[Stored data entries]
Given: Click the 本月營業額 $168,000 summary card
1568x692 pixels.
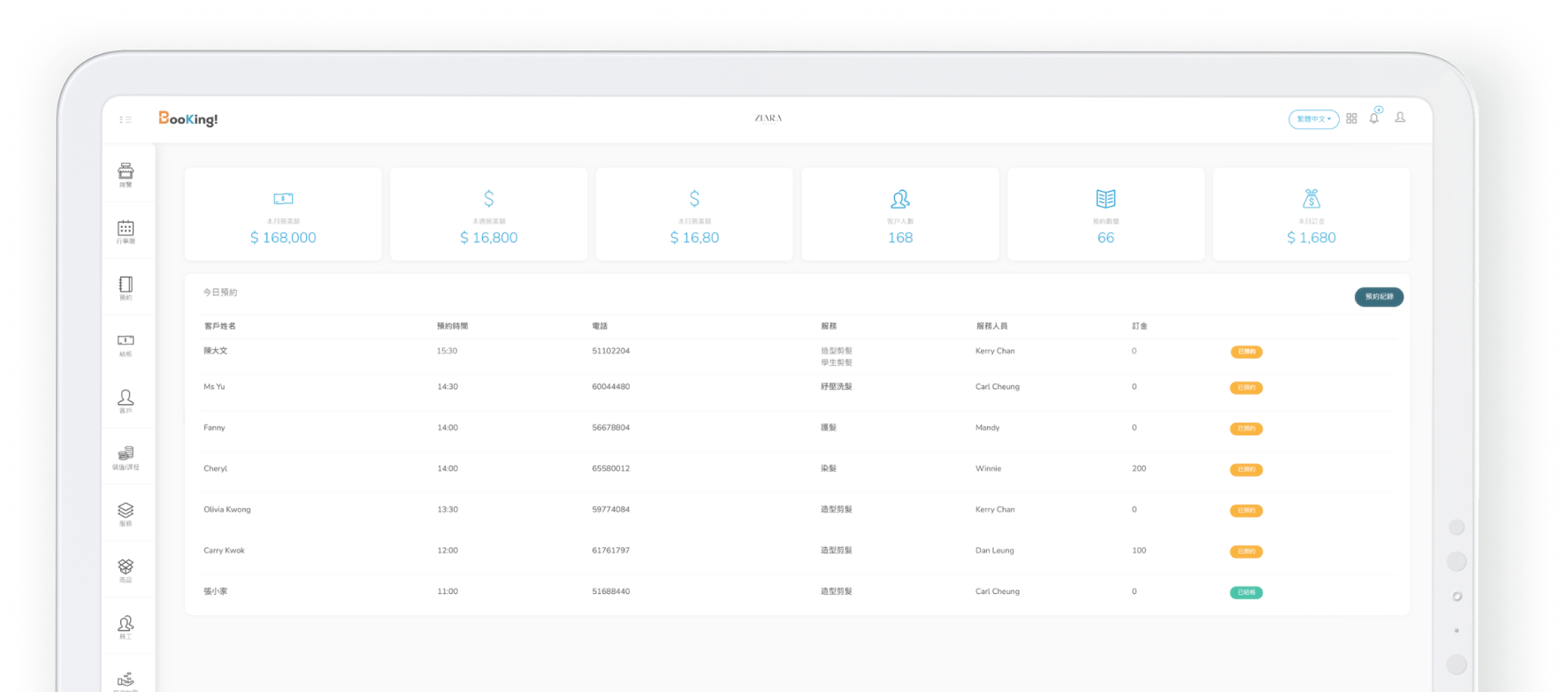Looking at the screenshot, I should pyautogui.click(x=283, y=215).
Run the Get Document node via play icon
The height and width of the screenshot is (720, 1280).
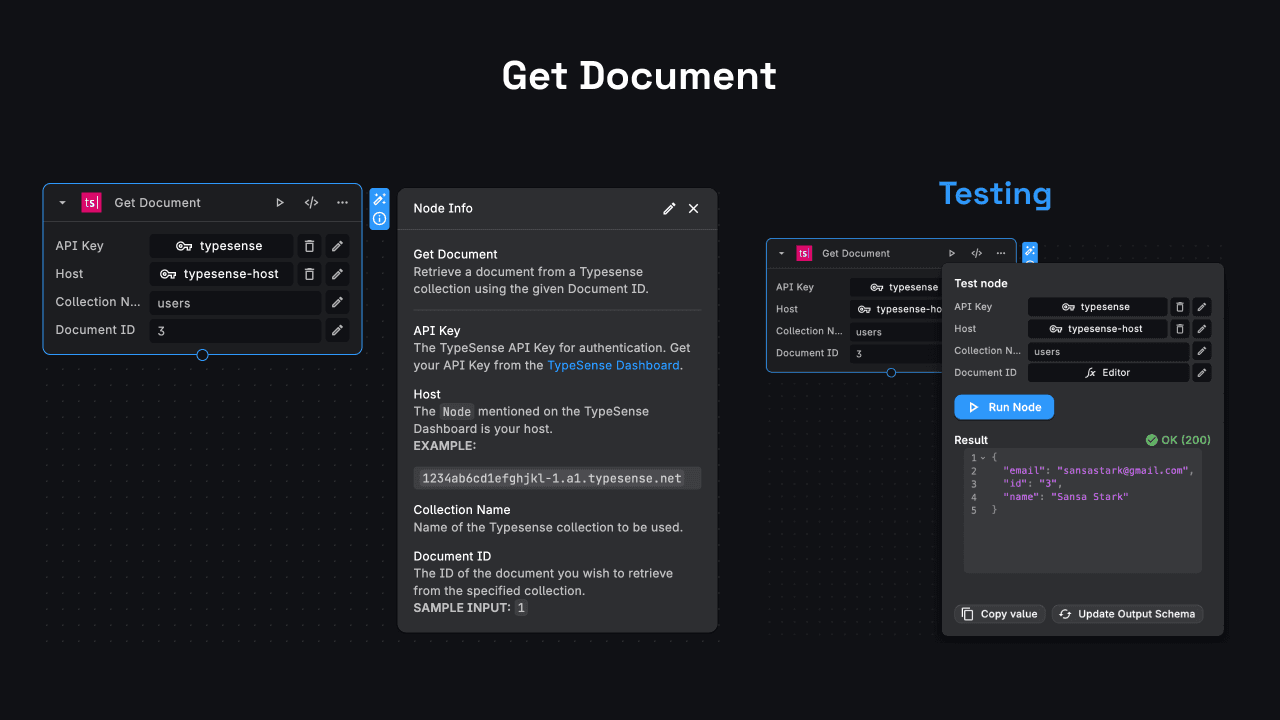click(x=280, y=202)
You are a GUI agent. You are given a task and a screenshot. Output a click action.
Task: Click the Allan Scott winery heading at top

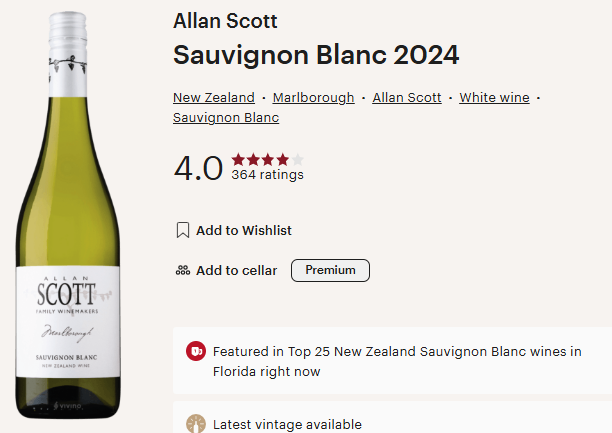(x=225, y=21)
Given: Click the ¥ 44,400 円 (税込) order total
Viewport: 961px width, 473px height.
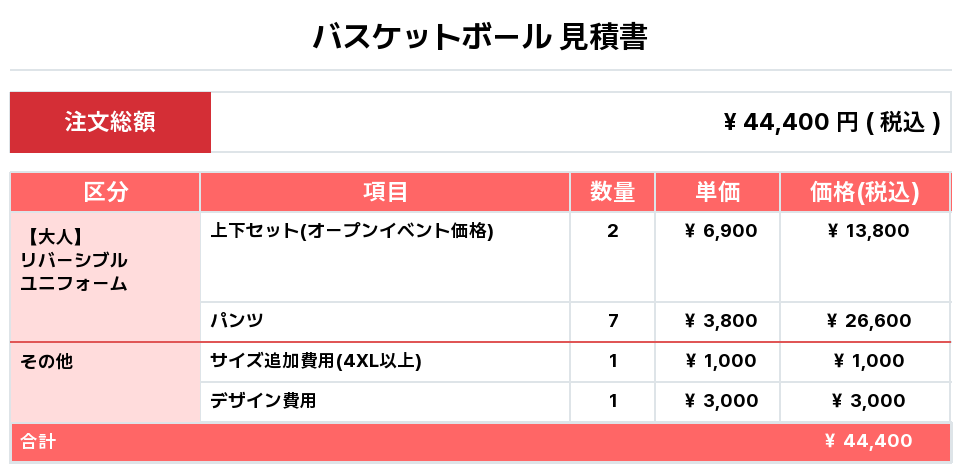Looking at the screenshot, I should (831, 122).

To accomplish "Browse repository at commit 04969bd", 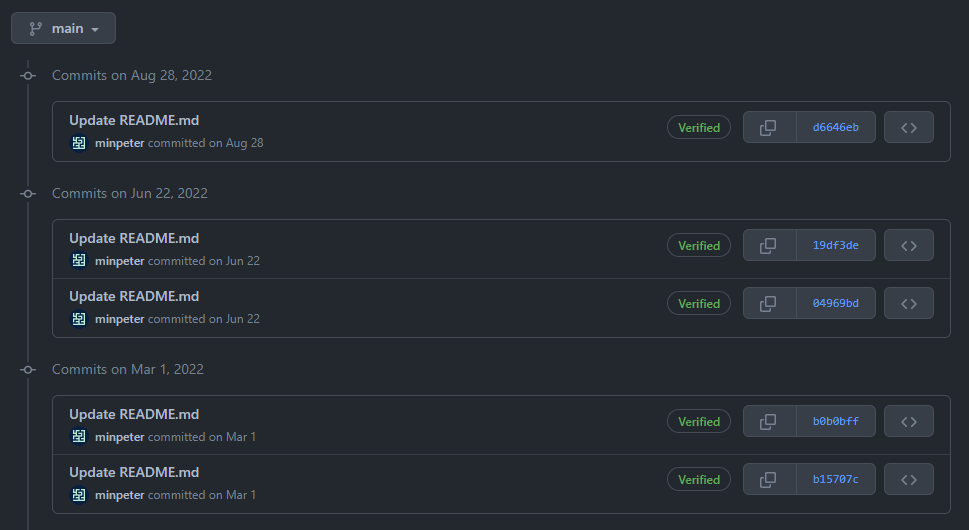I will [908, 304].
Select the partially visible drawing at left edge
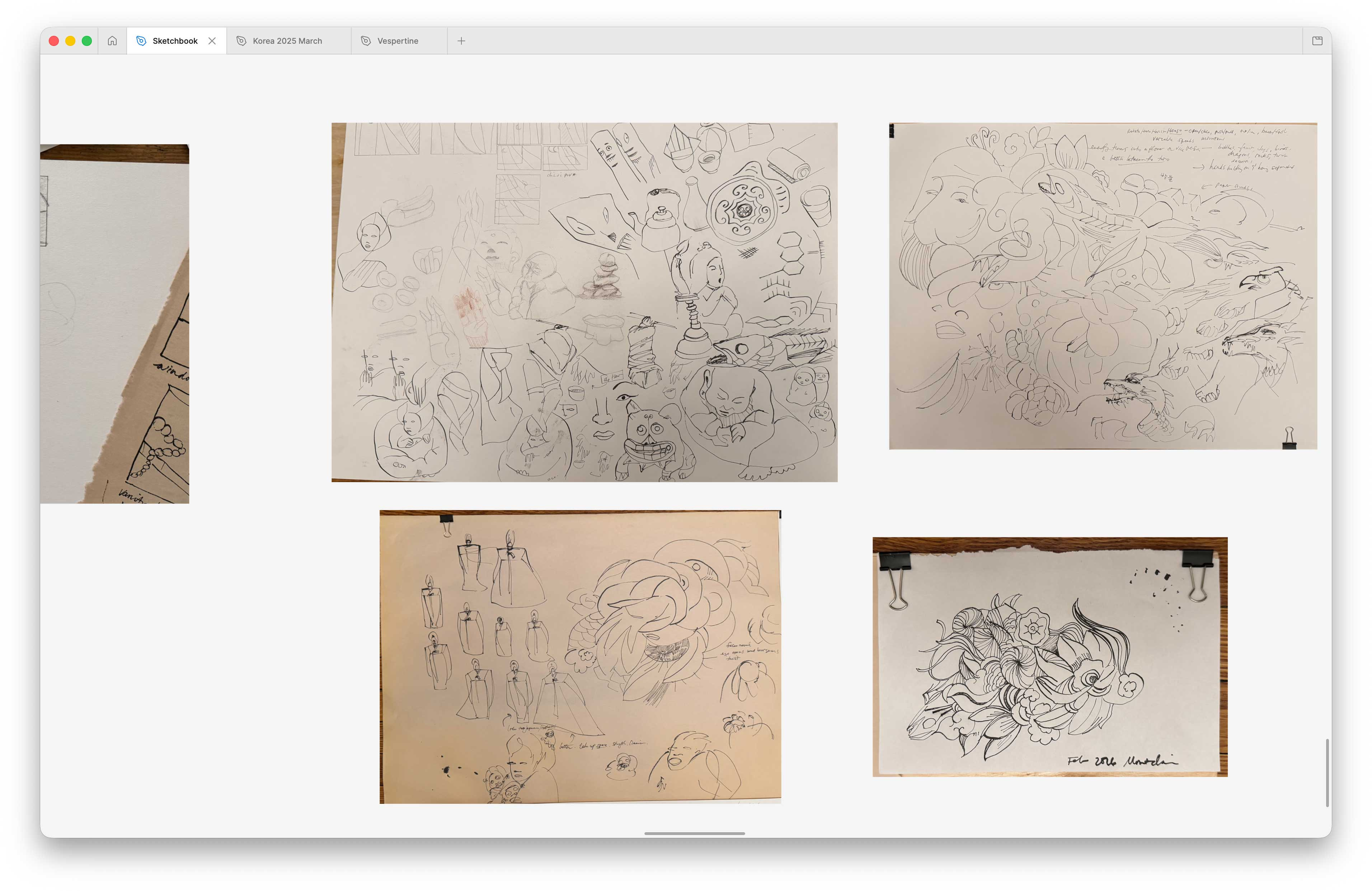The image size is (1372, 891). 115,323
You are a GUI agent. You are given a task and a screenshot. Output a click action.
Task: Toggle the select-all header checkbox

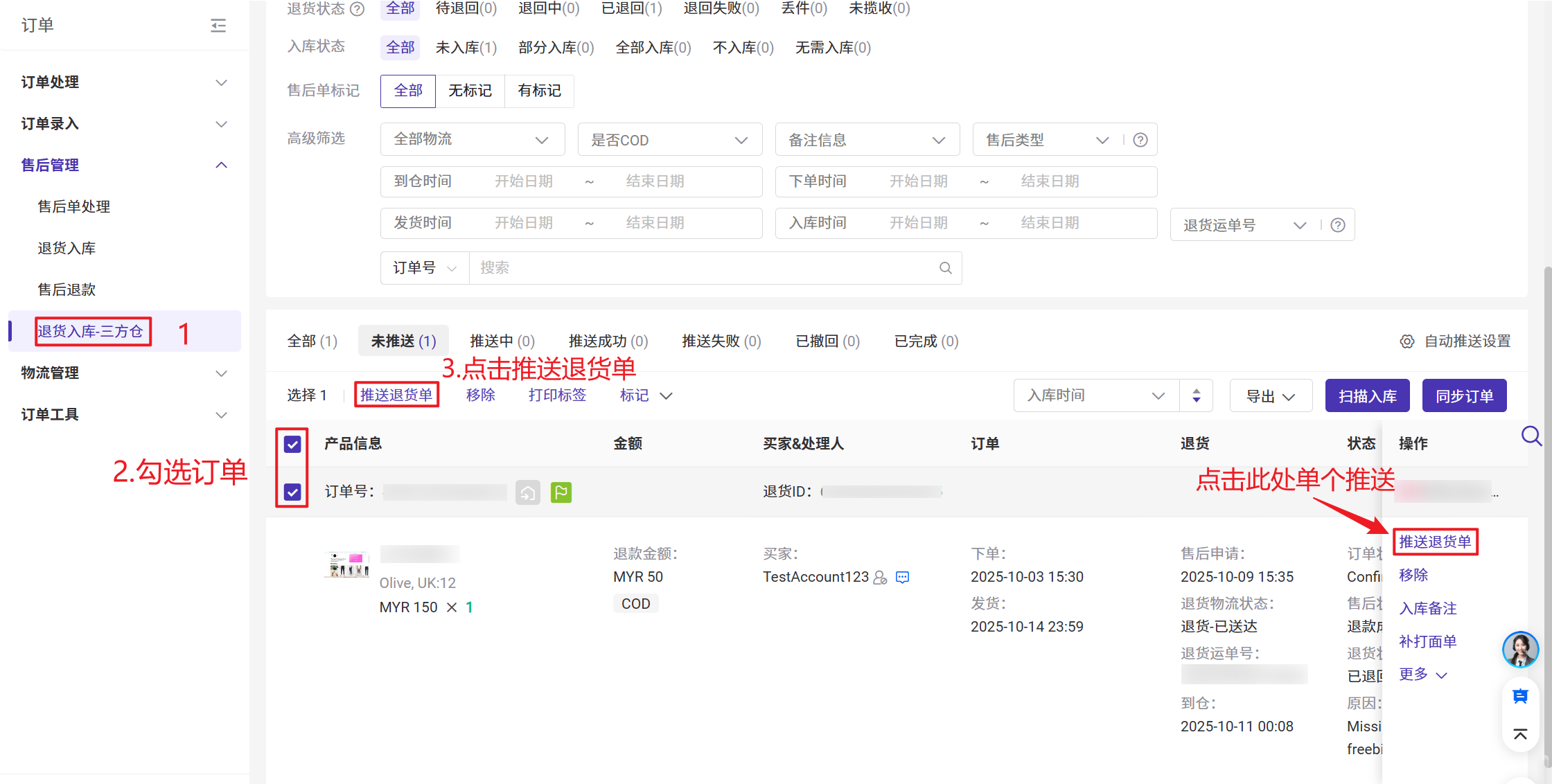[292, 444]
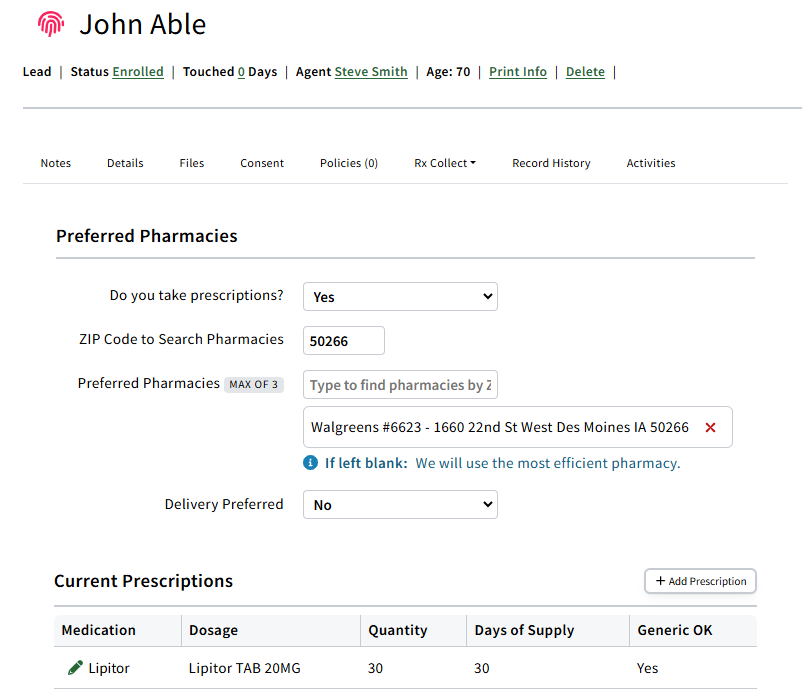Open the Rx Collect dropdown
The width and height of the screenshot is (802, 699).
444,163
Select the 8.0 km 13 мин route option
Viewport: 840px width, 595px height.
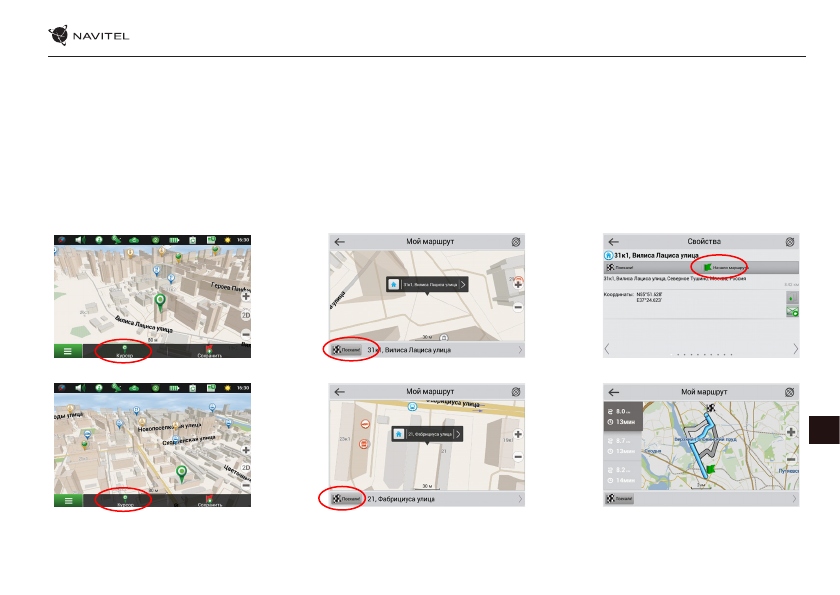(624, 415)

▶ [Problem description]:
Rewrite the listing from the line containing "Select the 8.0 km 13 мин route option" through the end, inclusive, swapping "route option" for "route choice" and changing nothing else. Leave the pictures out.

▶ [Response]:
Select the 8.0 km 13 мин route choice
Viewport: 840px width, 595px height.
(624, 415)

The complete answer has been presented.